Quando più di vent’anni fa nacque il World Wide Web, il mondo marketing si interessò subito alla improvvisa misurabilità delle interazioni. Per esempio attraverso gli hit, accessi alle pagine, che nel 2015 interessano a nessuno.
È normale che le metriche di misurazione di fenomeni qualsivoglia si evolvano e raffinino nel tempo, con il maturare della comprensione dei fenomeni stessi. Se parliamo di sport americano, i rilievi statistici iniziano già nel Diciannovesimo secolo. Da allora siamo arrivati a metriche molto sofisticate, alcune comprensibili solo dopo una lettura ponderosa.
È quanto ho spiegato settimana scorsa durante Smarter Engagement, dove ho sollevato provocatoriamente l’idea di ricercare e trovare una equazione “magica” che riesca a definire e misurare in modo confrontabile quella nozione intangibile che è appunto l’engagement, il coinvolgimento attivo ed entusiasta di visitatori, lettori, utenti, partecipanti.
Idea da startup: trovare l'equazione che rende misurabile e confrontabile l'engagement. @CoworkingLogin @getchorally #smarterengagement
— Lucio Bragagnolo (@loox) April 9, 2015
La verità è che Internet consente – lo si dice da sempre – una misurazione accurata e articolata del traffico. Ma siamo complessivamente ai primi passi e la maturazione della comprensione del fenomeno è ancora lontana. I big data sono le nuove michette, ne abbiamo ancora da mangiare un bel po’.
Non si parla della sofisticazione di una Google, IBM, Amazon, ma della vita reale e delle aziende “normali”. Anche dove c’è una parvenza di cultura digitale, parli di iniziative web e l’interlocutore difficilmente sa andare oltre i mi piace quantificati al chilo, come la carne trita.
Chi sta un gradino sopra chiederà risultati su Twitter e vorrà immediatamente centinaia, migliaia di follower. Numeri da urlare al megafono al posto di interazioni vere e produttive, costruite in un intervallo di tempo umano, ragionevole e salutare anche per il business.
Per quanti ritengono di poter trasferire a Internet le logiche di misura del telemarketing o del volantinaggio, poche informazioni veloci:
- Il sistema dei mi piace su Facebook è fallato.
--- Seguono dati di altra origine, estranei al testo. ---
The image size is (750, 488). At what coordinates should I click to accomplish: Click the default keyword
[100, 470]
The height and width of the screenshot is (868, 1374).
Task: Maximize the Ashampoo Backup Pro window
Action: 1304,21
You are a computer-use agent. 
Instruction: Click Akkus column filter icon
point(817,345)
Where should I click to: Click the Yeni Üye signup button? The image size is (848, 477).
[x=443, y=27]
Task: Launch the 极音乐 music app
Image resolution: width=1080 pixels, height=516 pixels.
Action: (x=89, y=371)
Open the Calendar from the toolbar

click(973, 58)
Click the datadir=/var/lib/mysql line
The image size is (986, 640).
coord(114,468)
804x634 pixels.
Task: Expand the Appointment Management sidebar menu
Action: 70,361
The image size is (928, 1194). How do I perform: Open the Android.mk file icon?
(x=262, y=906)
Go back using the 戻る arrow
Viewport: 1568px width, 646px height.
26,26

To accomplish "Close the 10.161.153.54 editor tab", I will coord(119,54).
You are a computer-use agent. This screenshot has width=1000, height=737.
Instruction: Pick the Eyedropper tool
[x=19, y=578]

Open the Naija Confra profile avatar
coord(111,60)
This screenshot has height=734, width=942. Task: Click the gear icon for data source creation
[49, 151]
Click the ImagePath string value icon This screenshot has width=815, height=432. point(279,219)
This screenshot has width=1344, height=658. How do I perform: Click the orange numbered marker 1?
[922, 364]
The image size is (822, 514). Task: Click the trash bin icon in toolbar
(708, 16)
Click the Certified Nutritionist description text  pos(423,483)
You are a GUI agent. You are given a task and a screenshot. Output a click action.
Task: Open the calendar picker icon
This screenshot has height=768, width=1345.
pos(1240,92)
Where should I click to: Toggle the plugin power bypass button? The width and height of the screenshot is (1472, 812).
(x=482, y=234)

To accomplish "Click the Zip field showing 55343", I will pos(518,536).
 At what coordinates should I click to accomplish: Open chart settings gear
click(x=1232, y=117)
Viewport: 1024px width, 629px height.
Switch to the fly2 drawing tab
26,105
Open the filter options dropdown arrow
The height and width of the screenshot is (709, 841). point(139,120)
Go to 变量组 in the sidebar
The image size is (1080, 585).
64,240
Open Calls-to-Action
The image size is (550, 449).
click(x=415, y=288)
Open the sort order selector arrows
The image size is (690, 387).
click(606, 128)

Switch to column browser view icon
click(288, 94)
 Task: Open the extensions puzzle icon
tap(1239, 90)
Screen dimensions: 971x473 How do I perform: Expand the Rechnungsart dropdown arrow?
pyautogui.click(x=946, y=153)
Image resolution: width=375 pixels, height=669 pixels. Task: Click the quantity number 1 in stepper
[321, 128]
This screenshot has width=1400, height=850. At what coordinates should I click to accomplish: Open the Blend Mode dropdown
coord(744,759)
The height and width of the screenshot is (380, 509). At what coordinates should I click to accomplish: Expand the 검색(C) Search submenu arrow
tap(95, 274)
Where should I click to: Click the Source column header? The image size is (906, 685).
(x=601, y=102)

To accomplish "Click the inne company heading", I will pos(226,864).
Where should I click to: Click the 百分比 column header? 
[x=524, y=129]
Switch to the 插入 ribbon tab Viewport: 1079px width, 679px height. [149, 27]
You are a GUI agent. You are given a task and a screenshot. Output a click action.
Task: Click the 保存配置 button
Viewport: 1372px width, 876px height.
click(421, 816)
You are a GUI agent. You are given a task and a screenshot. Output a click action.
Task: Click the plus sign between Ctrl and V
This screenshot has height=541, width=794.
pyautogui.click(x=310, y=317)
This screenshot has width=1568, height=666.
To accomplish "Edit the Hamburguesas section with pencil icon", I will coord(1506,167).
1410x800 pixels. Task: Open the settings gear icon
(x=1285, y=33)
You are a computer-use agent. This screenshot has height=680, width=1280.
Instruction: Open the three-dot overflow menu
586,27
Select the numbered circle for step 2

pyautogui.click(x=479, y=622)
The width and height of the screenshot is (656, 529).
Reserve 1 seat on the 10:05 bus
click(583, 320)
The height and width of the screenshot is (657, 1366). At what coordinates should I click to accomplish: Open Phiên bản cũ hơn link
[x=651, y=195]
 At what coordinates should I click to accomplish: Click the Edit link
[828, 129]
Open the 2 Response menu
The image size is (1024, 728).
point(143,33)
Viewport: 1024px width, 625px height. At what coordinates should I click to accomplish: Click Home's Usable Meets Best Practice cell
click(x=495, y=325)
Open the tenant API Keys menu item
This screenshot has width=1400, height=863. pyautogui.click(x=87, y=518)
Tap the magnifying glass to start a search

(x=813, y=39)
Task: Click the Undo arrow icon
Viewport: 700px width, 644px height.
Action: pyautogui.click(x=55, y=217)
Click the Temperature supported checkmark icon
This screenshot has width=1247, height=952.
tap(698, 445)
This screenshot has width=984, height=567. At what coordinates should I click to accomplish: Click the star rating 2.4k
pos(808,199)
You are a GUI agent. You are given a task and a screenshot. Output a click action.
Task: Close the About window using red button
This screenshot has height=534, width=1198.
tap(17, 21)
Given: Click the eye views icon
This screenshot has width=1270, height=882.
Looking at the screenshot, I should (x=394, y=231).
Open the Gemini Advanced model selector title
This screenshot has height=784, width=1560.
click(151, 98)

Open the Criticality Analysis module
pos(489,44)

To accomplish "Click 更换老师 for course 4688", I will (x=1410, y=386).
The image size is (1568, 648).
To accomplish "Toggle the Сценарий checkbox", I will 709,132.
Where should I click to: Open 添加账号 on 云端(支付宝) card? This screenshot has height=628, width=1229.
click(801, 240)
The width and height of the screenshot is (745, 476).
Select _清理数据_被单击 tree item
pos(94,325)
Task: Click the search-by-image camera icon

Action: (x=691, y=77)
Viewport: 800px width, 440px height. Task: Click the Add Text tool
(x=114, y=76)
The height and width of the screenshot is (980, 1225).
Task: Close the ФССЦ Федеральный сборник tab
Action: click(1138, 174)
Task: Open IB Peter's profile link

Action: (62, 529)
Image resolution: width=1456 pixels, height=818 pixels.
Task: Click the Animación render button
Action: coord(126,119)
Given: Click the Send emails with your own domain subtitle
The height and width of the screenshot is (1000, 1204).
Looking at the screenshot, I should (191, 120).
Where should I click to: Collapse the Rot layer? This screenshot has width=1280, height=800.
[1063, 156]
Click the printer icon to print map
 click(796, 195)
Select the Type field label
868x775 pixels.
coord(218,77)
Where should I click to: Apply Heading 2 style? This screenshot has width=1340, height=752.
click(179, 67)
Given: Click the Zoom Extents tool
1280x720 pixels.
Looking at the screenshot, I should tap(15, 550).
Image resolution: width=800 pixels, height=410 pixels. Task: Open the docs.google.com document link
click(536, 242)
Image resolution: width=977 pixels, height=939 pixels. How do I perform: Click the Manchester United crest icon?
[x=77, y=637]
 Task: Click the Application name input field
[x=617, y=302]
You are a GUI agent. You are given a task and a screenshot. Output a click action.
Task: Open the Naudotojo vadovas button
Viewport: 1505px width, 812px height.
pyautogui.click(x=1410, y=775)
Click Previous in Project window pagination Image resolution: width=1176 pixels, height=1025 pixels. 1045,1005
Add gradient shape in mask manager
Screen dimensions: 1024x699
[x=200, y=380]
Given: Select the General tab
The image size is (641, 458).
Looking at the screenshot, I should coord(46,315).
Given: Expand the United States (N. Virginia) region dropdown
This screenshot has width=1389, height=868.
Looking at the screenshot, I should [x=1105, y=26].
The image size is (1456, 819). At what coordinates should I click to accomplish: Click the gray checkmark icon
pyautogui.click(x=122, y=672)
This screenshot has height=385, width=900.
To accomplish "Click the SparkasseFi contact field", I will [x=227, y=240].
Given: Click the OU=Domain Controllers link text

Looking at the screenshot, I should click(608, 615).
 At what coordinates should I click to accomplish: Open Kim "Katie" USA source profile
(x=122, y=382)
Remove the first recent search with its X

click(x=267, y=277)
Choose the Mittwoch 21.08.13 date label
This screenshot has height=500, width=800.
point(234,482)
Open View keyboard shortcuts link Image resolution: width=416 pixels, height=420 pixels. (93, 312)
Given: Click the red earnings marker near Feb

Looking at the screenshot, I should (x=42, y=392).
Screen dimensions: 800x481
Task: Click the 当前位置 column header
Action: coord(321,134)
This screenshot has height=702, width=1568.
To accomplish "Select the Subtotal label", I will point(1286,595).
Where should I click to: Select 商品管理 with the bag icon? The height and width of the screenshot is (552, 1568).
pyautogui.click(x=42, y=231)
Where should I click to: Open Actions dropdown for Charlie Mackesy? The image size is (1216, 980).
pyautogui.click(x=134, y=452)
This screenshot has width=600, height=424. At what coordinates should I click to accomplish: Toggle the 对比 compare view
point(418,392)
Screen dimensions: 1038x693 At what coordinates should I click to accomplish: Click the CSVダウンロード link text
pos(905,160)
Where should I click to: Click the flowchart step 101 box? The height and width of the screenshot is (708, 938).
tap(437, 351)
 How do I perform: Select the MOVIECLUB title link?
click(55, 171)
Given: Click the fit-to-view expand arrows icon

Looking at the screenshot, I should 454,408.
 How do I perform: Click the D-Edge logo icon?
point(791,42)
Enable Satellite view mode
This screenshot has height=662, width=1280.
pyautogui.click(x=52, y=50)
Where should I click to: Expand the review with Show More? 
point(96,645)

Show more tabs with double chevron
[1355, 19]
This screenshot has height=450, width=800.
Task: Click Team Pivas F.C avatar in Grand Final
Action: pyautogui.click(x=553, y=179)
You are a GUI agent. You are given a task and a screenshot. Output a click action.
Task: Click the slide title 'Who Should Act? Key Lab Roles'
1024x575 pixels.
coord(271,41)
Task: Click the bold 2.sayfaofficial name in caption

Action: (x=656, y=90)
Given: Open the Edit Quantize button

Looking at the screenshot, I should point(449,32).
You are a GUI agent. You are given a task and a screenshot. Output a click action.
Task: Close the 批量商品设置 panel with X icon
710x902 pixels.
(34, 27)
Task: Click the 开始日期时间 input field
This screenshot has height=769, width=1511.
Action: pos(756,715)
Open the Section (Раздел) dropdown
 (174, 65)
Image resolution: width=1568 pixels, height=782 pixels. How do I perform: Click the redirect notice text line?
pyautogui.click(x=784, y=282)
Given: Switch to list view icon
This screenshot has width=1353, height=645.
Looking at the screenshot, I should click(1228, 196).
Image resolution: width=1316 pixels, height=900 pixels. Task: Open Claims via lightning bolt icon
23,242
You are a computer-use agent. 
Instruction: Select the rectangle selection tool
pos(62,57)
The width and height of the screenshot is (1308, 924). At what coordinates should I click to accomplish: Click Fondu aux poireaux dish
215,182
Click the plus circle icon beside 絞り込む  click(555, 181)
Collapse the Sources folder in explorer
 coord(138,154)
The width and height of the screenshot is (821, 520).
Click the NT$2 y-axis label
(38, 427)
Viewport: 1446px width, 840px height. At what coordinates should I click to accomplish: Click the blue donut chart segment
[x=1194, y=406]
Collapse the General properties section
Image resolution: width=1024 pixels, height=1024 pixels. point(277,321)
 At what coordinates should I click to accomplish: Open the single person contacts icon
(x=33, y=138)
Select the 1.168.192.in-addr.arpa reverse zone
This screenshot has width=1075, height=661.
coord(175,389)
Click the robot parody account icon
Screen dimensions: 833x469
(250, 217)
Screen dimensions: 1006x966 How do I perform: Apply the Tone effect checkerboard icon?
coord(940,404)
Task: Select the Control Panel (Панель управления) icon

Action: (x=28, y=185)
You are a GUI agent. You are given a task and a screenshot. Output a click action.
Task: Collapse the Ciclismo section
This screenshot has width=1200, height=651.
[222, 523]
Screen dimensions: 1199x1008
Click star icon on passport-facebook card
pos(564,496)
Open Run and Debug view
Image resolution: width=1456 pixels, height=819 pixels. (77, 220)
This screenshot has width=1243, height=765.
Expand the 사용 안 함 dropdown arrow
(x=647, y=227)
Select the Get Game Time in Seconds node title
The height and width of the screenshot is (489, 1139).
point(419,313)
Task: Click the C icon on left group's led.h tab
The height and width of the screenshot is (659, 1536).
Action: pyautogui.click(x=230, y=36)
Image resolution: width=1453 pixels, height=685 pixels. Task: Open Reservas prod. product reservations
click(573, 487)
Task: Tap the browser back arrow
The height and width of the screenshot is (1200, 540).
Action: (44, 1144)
È sufficiente un solo account di spam per generare venti falsi mi piace ogni minuto.
- Lo studio linkato spiega come sia anche difettoso: il conteggio dei mi piace non corrisponde del tutto alle azioni dei visitatori.
- Pure se il sistema funzionasse, ricordo che la pagina Facebook della foto di Toto Cutugno iterata all’infinito ha ottenuto più di sessantamila mi piace. Fanno scena i mi piace, ma hanno valore zero.
- Per avere tanti follower Twitter in poco tempo, basta comprarli. Twitter li vende sempre volentieri. Sul valore cosmetico dell’operazione, niente da dire; è che trattare i social media solo come media, senza la parte social, alla fine porta esattamente da nessuna parte.
A un certo punto arriverà anche l’equazione dell’engagement. Nel frattempo mi permetto di consigliare a individui e organizzazioni di costruire su Internet relazioni concrete, profonde per quanto possibile, personali e sincere, in modo antiquato: attuandole giorno per giorno con pazienza e partecipazione. La curva dei follower seguirà una progressione lineare e non geometrica; quella delle soddisfazioni, invece, potrebbe finalmente cominciare a salire.